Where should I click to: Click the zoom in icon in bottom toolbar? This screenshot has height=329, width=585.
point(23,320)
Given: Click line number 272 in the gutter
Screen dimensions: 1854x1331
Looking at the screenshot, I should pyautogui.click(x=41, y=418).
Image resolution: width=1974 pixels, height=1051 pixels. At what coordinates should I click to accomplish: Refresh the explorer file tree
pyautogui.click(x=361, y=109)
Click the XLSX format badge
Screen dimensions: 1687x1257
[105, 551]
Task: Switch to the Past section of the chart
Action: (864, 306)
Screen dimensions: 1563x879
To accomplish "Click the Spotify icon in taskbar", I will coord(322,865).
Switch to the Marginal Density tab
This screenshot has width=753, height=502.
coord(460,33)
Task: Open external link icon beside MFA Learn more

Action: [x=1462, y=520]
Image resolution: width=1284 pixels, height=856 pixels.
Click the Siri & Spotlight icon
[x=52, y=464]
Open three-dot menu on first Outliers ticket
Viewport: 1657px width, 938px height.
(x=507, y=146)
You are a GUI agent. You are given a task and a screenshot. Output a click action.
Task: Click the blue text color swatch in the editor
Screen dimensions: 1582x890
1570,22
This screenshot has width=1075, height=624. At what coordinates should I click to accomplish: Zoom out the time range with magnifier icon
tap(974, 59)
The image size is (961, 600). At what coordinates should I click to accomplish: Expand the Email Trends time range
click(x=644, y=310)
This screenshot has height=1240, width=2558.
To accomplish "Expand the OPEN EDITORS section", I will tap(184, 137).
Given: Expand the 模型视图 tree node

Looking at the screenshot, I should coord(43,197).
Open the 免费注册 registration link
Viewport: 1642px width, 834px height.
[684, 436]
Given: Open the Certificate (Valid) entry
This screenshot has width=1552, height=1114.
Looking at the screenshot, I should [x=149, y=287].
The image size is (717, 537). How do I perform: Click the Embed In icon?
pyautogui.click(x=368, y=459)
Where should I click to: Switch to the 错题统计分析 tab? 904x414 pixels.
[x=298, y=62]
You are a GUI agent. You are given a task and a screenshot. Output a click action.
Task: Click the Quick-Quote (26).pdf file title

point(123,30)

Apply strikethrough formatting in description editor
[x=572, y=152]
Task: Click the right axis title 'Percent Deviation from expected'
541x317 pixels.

┄┄┄┄┄┄┄┄┄┄┄┄┄┄┄┄┄┄┄┄

## [Exercise description]
Go to the line in the listing above that has "Task: Click the right" in it. Set down that line and each one after it, exactly.

## [Answer section]
Task: Click the right axis title 'Percent Deviation from expected'
541x317 pixels.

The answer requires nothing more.